The United Launch Alliance-owned rocket, standing roughly 23 stories tall, blasted off from Cape Canaveral Space Force Station in Florida shortly before 1 p.m. EDT under warm, partly cloudy skies.
A live ULA webcast of the liftoff showed the rocket ship rising from the launch tower in a thunder of flames and billowing clouds of exhaust and water vapor.
The flight is intended to deploy a satellite for the National Reconnaissance Office, a U.S. defense intelligence agency, on a classified mission designated as NROL-70.
It marks the 16th and final flight of a Delta IV Heavy and the last of any of the Delta family of rockets, a space launch dynasty that originated from a modified intermediate-range ballistic missile and grew to include about two dozen increasingly powerful variants.
Since the Thor-Delta rocket was introduced in 1960, the Delta family of launch vehicles has sent nearly 390 payloads to space, from the world’s first weather and GPS satellites to NASA science missions including eight spacecraft on voyages to Mars.

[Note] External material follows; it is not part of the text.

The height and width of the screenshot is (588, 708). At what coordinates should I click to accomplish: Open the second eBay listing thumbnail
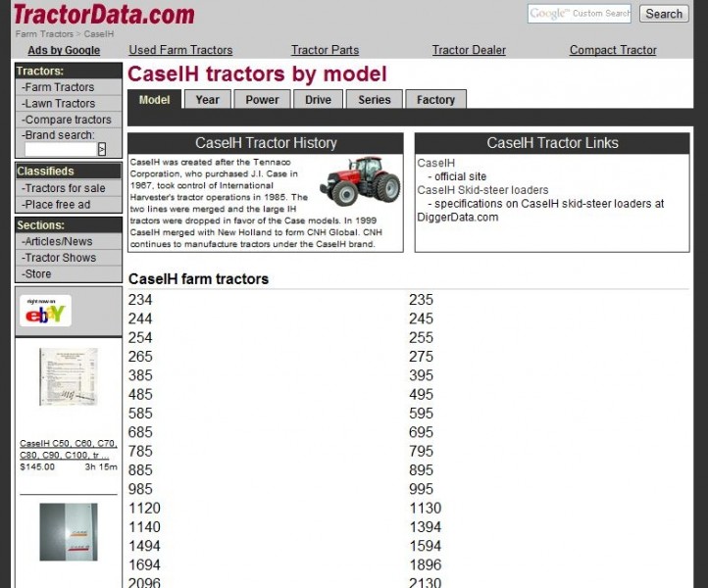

The world’s first passive communications satellite, Echo 1A, and first active communications satellite, Telstar 1, which enabled transatlantic television transmission, were launched by Thor-Deltas in 1960 and 1962, respectively.
Among other space science missions, Delta II rockets launched the twin Mars rovers Spirit and Opportunity in 2003, and a Delta IV sent the Parker Solar Probe to space in 2018.
ULA, a partnership of aerospace giants Boeing and Lockheed Martin, is retiring Delta and Atlas rockets in favor of its newly developed Vulcan rocket, which made its inaugural flight in January carrying a privately funded moon lander.
The payload malfunctioned before reaching the moon, but the Vulcan launch from Florida was a success. The Atlas V had 17 more missions booked before it was due to go out of service.
The Delta IV rocket, weighing 1.6 million pounds when fully fueled, consists of a triple-booster lower stage that produces 2 million pounds of thrust at launch, and a single-engine upper stage that carries the vehicle’s payload to orbit.
About four minutes in to Tuesday’s flight, after reaching speeds 15 times faster than sound travels, the two side boosters of the rocket’s lower stage separated and fell away, followed by separation and ignition of the upper stage two minutes later.
Around 6-1/2 minutes after launch, the cargo panels protecting the NROL-70 payload during its ascent were jettisoned as the rocket’s upper stage climbed above the edge of space. Live video coverage of the flight was cut off at that point at the government’s request, ULA said.
The precise nature and purpose of the NROL-70 mission has been kept secret.
In a vaguely worded statement before launch, the government said the mission would “strengthen the NRO’s ability to provide a wide range of timely intelligence information to national decision makers, warfighters and intelligence analysts.”